▶ _Activity_
From the first line to the last, restate the material word for word, omitting pictures.

▶ _Extracted data_
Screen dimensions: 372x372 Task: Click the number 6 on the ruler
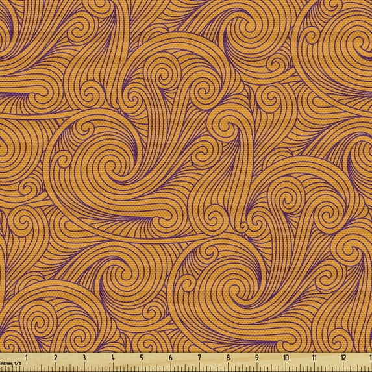coord(170,357)
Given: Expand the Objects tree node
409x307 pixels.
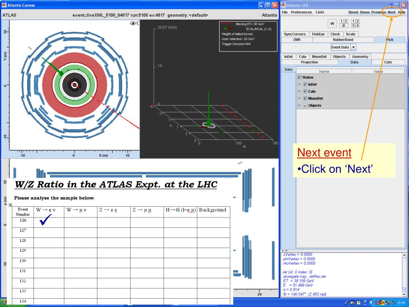Looking at the screenshot, I should 300,106.
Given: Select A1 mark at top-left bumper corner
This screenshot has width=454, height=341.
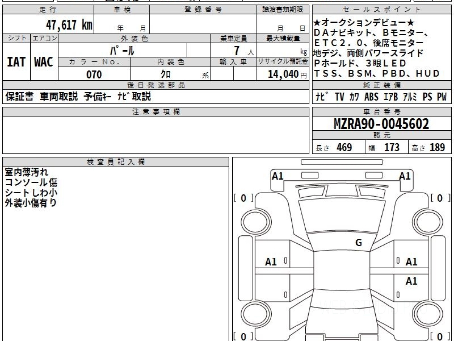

▶ _Solution_
Screen dimensions: 372x372 Task: Click the number 6 on the ruler
coord(170,357)
Given: Expand the Objects tree node
409x307 pixels.
Looking at the screenshot, I should 300,106.
Given: Select A1 mark at top-left bumper corner
This screenshot has width=454, height=341.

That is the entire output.